Your objective >>
Scan the material for the word "computer", then return every line where it appears.

Data for the task >>

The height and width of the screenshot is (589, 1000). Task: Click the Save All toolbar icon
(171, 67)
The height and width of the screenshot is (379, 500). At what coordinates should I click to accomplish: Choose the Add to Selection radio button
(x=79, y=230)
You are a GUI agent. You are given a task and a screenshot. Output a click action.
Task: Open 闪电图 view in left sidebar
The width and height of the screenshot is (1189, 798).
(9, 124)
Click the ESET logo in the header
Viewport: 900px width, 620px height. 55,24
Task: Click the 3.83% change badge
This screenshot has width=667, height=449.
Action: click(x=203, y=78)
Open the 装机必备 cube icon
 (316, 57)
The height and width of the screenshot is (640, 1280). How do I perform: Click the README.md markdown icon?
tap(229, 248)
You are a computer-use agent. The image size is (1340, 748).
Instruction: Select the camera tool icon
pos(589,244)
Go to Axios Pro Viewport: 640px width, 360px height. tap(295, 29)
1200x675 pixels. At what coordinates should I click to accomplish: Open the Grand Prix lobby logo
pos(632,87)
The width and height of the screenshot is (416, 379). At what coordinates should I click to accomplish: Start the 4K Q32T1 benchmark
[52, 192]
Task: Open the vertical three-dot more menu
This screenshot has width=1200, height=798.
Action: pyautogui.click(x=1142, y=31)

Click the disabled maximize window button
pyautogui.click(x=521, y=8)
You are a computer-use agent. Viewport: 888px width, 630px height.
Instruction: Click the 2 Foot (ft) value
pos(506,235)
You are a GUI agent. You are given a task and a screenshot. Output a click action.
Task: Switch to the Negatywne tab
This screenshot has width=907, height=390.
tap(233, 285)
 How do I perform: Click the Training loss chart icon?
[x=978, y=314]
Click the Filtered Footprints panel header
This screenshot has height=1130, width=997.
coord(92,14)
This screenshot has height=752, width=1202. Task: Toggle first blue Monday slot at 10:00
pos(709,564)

Answer for this exercise >>
You are a computer-use agent. The image size is (1340, 748).
You are a computer-use agent. Viewport: 888px width, 630px height.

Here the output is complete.